Task item: Of the material below, only the lines from the line containing "The image size is (600, 434)." down to the line containing "You are a computer-use agent. The" belong in the answer, written out exactly.

= = = = =

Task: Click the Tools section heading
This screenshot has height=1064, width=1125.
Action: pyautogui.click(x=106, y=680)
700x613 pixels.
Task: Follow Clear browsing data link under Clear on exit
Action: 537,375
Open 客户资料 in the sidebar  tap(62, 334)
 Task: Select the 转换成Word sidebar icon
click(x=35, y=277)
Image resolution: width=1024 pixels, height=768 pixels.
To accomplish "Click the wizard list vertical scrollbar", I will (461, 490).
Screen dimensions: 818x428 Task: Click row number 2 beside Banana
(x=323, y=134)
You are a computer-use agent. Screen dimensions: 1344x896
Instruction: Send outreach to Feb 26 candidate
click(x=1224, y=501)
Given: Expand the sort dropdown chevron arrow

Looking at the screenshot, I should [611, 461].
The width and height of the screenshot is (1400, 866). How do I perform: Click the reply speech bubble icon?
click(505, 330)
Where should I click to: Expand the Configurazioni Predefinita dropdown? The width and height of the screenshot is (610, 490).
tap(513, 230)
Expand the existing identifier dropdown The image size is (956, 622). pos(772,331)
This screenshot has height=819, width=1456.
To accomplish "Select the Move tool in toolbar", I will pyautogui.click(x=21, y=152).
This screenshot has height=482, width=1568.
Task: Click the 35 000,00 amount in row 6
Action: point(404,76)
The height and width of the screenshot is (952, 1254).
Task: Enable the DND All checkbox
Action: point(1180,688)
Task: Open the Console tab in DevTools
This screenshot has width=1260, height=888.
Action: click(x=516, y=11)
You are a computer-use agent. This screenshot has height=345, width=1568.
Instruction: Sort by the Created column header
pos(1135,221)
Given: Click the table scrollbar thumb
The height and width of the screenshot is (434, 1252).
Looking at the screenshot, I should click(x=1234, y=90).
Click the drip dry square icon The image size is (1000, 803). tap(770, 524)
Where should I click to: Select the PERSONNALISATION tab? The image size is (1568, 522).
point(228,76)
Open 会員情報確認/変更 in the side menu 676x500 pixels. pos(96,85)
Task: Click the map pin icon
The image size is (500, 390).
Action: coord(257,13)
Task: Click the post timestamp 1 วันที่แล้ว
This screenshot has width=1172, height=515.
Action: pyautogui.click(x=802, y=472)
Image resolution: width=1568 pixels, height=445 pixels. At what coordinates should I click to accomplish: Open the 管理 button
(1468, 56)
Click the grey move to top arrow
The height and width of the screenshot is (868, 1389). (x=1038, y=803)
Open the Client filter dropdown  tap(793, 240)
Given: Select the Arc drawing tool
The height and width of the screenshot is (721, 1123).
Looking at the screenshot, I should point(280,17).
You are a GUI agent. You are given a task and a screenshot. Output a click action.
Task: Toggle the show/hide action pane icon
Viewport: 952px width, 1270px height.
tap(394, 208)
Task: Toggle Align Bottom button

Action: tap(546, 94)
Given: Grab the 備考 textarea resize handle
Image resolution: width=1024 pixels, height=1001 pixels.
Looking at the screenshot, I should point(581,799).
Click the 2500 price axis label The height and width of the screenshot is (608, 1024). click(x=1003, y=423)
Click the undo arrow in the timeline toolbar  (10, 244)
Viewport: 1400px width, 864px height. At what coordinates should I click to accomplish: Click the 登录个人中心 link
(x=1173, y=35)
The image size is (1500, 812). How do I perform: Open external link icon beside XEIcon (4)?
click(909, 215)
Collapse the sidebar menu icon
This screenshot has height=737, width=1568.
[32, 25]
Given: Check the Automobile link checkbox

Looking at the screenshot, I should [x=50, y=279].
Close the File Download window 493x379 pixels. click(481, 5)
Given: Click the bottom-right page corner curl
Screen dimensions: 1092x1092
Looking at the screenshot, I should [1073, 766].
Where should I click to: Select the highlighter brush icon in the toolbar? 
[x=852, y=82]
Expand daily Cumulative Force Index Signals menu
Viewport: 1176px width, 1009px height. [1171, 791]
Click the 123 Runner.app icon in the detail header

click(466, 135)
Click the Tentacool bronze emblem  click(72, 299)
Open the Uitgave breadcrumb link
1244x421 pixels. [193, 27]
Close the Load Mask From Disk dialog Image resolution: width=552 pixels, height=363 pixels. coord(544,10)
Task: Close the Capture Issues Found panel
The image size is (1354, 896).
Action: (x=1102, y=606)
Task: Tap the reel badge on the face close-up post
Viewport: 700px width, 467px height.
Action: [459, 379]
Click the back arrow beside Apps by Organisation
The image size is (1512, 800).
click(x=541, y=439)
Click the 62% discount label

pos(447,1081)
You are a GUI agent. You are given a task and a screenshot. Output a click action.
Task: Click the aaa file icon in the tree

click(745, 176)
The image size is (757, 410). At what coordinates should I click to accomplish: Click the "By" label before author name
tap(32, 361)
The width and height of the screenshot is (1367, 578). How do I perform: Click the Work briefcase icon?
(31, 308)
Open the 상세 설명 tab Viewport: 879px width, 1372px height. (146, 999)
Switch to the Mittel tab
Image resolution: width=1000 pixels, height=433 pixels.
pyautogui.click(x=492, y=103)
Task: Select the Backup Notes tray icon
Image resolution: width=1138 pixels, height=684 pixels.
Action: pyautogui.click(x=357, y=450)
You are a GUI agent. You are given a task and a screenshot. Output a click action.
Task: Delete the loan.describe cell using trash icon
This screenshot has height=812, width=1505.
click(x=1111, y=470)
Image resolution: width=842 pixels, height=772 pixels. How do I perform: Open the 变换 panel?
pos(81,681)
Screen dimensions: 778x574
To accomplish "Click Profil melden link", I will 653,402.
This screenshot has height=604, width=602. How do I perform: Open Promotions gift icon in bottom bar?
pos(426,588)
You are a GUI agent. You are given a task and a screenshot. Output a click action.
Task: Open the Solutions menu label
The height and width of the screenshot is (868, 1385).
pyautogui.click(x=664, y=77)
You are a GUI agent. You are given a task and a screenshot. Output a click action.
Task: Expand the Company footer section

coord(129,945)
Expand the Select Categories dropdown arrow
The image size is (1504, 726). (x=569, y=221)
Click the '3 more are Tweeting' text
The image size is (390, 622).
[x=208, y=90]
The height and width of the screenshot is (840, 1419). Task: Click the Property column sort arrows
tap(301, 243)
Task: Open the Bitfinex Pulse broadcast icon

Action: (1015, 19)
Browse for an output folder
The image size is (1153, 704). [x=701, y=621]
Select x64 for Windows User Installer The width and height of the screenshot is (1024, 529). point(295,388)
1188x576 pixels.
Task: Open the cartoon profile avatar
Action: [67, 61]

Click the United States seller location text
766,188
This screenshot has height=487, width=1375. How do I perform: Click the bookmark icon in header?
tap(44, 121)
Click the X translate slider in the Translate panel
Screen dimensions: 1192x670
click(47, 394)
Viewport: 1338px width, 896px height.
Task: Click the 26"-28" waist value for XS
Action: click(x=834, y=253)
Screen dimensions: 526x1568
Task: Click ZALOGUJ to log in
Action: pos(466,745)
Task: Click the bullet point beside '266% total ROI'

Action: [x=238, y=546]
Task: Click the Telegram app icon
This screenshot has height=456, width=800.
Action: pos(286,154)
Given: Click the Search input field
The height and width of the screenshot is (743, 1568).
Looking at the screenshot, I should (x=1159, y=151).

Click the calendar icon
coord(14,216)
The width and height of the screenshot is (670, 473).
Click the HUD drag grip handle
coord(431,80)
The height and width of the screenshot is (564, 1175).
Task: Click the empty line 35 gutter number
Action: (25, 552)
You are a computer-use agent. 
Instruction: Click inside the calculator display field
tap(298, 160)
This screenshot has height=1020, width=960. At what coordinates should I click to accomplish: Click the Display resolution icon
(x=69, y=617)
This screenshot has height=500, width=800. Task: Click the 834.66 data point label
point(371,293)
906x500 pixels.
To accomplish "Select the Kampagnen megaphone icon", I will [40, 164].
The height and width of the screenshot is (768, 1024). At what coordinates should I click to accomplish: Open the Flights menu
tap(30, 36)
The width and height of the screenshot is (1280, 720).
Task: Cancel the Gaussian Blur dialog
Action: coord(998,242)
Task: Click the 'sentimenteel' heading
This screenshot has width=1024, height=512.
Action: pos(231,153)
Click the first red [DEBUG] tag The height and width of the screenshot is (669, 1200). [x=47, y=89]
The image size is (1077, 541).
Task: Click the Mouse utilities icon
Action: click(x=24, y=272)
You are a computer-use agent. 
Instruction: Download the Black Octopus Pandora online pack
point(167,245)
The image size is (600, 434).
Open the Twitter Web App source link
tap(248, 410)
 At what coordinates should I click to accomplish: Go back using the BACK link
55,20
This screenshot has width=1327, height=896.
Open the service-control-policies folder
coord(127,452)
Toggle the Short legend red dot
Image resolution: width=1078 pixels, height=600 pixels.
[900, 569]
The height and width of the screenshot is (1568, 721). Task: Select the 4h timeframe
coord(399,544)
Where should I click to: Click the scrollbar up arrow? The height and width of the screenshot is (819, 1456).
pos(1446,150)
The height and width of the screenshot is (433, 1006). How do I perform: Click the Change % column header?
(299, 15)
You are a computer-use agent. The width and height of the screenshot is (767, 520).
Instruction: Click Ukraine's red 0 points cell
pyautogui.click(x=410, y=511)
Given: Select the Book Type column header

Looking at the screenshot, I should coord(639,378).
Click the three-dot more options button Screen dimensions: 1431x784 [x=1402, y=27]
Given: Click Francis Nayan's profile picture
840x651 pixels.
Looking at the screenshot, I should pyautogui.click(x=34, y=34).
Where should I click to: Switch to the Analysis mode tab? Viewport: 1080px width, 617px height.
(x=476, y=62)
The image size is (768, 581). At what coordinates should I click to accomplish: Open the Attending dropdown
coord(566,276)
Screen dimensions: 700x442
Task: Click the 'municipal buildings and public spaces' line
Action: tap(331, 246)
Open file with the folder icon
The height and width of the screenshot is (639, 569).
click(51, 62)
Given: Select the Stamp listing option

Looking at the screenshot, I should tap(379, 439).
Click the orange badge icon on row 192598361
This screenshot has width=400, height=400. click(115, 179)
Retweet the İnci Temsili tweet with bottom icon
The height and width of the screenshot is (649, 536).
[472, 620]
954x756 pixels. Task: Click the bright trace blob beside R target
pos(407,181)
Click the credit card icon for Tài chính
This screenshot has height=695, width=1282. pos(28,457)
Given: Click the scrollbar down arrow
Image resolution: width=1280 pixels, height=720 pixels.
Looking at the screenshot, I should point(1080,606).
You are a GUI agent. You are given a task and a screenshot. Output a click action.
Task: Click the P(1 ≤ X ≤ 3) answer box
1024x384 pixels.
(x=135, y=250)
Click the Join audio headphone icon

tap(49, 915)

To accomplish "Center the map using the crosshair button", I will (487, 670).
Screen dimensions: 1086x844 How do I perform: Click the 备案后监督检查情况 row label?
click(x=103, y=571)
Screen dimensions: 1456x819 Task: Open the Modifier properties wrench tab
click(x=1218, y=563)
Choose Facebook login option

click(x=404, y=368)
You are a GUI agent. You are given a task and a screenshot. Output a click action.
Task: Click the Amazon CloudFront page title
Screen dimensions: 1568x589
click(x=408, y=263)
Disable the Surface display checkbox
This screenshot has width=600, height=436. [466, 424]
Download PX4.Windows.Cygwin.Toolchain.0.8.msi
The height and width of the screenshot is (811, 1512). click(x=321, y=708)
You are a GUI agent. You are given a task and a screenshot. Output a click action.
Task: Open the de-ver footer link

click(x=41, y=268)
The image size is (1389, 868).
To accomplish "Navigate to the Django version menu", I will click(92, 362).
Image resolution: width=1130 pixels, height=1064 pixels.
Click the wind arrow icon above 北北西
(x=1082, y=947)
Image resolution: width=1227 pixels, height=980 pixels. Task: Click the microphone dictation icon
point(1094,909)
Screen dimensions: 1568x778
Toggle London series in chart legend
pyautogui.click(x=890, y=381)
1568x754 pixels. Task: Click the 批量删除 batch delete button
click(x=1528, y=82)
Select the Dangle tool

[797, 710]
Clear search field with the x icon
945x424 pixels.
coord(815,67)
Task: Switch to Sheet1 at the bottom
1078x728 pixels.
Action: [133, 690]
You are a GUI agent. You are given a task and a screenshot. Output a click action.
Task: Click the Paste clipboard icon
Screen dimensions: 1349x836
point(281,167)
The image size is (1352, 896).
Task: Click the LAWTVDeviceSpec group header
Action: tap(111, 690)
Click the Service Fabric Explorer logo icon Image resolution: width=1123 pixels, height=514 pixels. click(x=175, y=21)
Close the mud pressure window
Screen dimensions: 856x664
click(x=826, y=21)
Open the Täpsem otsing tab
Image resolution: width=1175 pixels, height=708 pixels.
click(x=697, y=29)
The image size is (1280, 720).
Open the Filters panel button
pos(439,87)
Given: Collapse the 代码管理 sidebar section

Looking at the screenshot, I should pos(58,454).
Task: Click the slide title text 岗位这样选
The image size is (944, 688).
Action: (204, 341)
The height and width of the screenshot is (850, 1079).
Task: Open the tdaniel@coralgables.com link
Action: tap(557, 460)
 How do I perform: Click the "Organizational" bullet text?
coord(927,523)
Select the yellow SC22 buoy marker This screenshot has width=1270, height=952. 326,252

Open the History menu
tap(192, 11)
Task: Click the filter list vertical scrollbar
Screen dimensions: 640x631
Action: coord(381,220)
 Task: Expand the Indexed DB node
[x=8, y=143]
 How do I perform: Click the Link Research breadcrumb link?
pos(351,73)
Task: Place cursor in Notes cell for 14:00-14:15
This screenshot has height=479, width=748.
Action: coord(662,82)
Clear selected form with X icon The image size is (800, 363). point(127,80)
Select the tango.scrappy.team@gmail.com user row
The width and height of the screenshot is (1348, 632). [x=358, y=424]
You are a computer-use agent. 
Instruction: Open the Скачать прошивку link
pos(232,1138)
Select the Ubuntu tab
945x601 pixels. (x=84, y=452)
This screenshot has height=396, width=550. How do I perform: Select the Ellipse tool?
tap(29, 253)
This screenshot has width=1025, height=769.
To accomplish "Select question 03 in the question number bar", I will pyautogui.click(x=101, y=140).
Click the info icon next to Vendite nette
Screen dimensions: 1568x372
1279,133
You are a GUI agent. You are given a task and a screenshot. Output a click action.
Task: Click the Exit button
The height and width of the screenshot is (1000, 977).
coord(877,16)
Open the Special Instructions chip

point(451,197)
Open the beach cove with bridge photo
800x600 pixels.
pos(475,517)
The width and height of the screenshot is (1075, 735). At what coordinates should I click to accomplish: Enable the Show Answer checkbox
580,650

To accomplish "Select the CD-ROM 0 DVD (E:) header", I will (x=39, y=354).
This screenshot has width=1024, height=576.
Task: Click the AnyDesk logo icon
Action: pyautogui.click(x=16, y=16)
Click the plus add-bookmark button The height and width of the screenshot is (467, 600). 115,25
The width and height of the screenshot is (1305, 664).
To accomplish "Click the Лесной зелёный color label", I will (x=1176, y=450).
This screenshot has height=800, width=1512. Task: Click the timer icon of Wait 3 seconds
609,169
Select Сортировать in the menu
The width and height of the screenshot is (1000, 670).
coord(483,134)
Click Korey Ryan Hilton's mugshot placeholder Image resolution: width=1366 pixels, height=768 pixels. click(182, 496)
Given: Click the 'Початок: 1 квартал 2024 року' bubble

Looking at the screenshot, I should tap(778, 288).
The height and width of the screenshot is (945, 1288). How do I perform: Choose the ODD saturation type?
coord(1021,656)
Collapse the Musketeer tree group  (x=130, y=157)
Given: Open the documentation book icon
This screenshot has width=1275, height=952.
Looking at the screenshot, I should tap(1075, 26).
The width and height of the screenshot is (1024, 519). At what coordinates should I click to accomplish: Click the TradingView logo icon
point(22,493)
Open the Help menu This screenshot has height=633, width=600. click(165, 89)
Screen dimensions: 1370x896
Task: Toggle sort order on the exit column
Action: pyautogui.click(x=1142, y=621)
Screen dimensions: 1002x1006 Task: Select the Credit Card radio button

= = = = =

Written reply:
The image size is (600, 434).
Open the Twitter Web App source link
tap(248, 410)
 At what coordinates should I click to accomplish: Go back using the BACK link
55,20
This screenshot has width=1327, height=896.
Open the service-control-policies folder
coord(127,452)
Toggle the Short legend red dot
Image resolution: width=1078 pixels, height=600 pixels.
[900, 569]
The height and width of the screenshot is (1568, 721). Task: Select the 4h timeframe
coord(399,544)
Where should I click to: Click the scrollbar up arrow? The height and width of the screenshot is (819, 1456).
pos(1446,150)
The height and width of the screenshot is (433, 1006). How do I perform: Click the Change % column header?
(299, 15)
You are a computer-use agent. The width and height of the screenshot is (767, 520).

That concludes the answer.